Infrastructure and external suppliers
Energy infrastructure is a priority for Cameron, as it is for Tusk. Europe has to ensure that “gas will flow to where it is most needed”. This means getting the EU network codes done – these are due to be completed in 2014 – and strict enforcement of liberalisation, it says. In addition, in June, leaders should agree on a “list of the top 15-20 [infrastructure] Projects of Common Interest (PCIs) that would have the most impact on EU energy security in the short to medium term”. The Commission should come up with a plan to accelerate these and report back in October. The priority projects should be finished by 2020, the UK says (this is actually the official deadline for all PCIs; there are some 200 in the pipeline). It calls on the Commission to look at using the Connecting Europe Facility – which provides €5.1bn for energy infrastructure projects from 2014-20 – the European Investment Bank and regional development funds for assistance.
The UK’s call for the EU to explore how to remove potential barriers to private investments in EU energy infrastructure in the context of ‘unbundling’ rules has been addressed by the Commission here.
Britain proposes several projects to prioritise: connecting up the Iberian Peninsula and Baltic States to European gas networks; underground gas storage; the Southern Corridor (including the Baumgarten Hub and Trans-Adriatic Pipeline); a North-South Gas Corridor with bidirectional flows in Central and Eastern Europe, connecting up to LNG terminals in Poland and Croatia; and better electricity interconnections in Central and Eastern Europe, and between the Baltic States, Sweden and Poland. These are all priorities viewed through the lens of reducing dependence on Russia. This is perhaps why the UK does not list the oft-quoted need for more electricity connection between the Iberian Peninsula and France – which would enable renewables from Spain and Portugal to flow north into the rest of Europe – or indeed the potential for more interconnectors between itself and the Continent.
Finally, Cameron agrees that the EU must look outward to diversify its gas supply sources. The UK proposes to approach the following, ranked in a “very approximate” order according to where significant new gas supplies could come from: North America (62bcm from the US for world markets by 2020, plus perhaps some from Canada), Japan (24bcm for world markets if it re-starts its nuclear plants), transit countries for the Southern Corridor (the EU must ensure necessary consents are in place in Turkey, Greece, Albania and Italy to get 10bcm by 2019), Azerbaijan (to extend the Southern Corridor beyond Shah Deniz II – potentially an extra 10bcm by 2023), Norway (potentially an extra 25bcm by the early 2020s; perhaps a pipeline link to Europe), Algeria (potential for more exports) and finally other potential suppliers to the Southern Corridor such as Iraq.

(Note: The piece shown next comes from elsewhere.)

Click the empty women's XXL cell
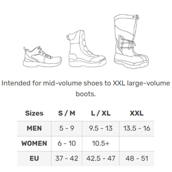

The numbers clearly favour the US, although some experts question whether it will play a decisive role in European energy supply, also because of the economics of shipping LNG across the Atlantic. Whether or not Japan re-starts its nuclear reactors is another big question. But Cameron has set out his views. As other major players such as Germany – very dependent on Russian gas – and France – currently revisiting its energy policy – opt to tread softly, the UK and Poland are seizing the moment to propose actions that suit their respective energy agendas. They all purport to support the European internal energy market – and they all want to shape it in their own likeness.